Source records
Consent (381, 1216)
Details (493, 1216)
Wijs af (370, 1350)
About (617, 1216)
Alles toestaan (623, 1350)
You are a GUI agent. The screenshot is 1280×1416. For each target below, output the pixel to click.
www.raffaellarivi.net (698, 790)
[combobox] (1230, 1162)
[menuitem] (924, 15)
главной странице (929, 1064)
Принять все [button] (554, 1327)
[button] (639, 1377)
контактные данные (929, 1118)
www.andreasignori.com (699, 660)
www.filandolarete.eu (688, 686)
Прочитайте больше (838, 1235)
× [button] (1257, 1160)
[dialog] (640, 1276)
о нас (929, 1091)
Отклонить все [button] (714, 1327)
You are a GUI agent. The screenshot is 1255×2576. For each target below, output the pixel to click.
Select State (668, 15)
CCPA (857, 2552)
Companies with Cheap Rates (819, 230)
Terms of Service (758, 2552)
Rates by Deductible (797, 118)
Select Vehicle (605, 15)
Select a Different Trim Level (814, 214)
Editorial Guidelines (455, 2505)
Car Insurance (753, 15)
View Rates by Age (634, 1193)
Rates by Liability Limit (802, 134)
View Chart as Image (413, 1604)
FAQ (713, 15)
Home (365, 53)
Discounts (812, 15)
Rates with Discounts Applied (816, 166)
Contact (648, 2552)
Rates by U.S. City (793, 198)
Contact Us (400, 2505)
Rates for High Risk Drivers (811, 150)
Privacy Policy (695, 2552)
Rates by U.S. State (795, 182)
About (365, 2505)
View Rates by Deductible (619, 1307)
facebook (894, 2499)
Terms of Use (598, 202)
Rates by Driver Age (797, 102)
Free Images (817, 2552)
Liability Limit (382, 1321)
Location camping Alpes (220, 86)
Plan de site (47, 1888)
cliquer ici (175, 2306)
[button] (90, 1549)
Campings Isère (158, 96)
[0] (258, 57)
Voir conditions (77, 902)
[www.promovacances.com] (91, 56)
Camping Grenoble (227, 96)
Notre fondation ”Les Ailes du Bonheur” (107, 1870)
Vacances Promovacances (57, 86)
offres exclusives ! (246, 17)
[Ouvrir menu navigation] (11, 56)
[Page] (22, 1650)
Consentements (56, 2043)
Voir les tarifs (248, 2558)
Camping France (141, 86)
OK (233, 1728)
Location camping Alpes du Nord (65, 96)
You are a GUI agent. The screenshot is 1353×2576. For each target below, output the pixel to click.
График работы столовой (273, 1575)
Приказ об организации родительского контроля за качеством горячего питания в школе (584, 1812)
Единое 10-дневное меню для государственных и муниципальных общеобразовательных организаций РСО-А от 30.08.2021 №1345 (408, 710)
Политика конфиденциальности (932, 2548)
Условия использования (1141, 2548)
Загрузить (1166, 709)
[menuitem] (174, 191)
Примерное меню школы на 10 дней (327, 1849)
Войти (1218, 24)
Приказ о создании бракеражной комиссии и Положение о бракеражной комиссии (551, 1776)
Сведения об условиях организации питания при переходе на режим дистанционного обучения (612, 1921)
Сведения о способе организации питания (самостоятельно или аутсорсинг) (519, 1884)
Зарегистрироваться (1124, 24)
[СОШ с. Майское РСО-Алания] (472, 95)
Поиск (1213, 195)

▸ Description of the task
What is needed is a copy of every line above in which "Limit" appears.

▸ Response to this task
Rates by Liability Limit (802, 134)
Liability Limit (382, 1321)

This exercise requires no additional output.